I get a bit turned around because when you start taking some of the crescents and their confusing arcs unless you’re really an old stager around here, which I’m not, that can happen. And if it’s not happening you just say to yourself I’m going to make it happen because this pathogen nonsense is consuming my soul and I want to get lost. I want the thrill without the danger. There’s no bears and if I get scared I can just start crying or scream blue murder and somebody’s bound to notice and save me, right?

I curve around and see a street obviously busier than any other around here, it’s a main street and suddenly I’m having the delightful sensation of not knowing what street that is ahead out there in the world. What street is it? Because from what I can see it doesn’t look like Granville Street and I thought that if I was inching towards any main street it’d be Granville Street. I’m off my nut. Finally I realize what street it is. I’ve been going in the opposite direction to what I’d imagined. Delirious with joy I turn and head homeward. A home is a nice thing to have.
------------------------------------------------
Explore the material:
(A) Using the walking passage above, decide whether each statement agrees with it, giving yes or no and quoting the deciding words. (i) The narrator expected any main street nearby to be Granville Street. (ii) The narrator had been walking in the direction originally imagined. (iii) The narrator claims to be an old stager in the area.
(B) In the walking passage, what does the narrator do after finally realizing which street it is?

[Dataset entries]
------------------------------------------------
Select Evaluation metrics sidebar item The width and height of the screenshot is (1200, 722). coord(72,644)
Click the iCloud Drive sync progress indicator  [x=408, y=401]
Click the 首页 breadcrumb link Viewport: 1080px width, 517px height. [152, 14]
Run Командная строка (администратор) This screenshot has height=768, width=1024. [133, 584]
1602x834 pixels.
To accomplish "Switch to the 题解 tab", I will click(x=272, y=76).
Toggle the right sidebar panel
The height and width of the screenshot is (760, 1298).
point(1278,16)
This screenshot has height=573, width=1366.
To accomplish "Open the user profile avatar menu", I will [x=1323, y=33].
------------------------------------------------
Responses to the exercise:
(A)
(i) Yes: "I thought that if I was inching towards any main street it’d be Granville Street."
(ii) No: "I’ve been going in the opposite direction to what I’d imagined."
(iii) No: "unless you’re really an old stager around here, which I’m not"

(B) The narrator turns and heads homeward.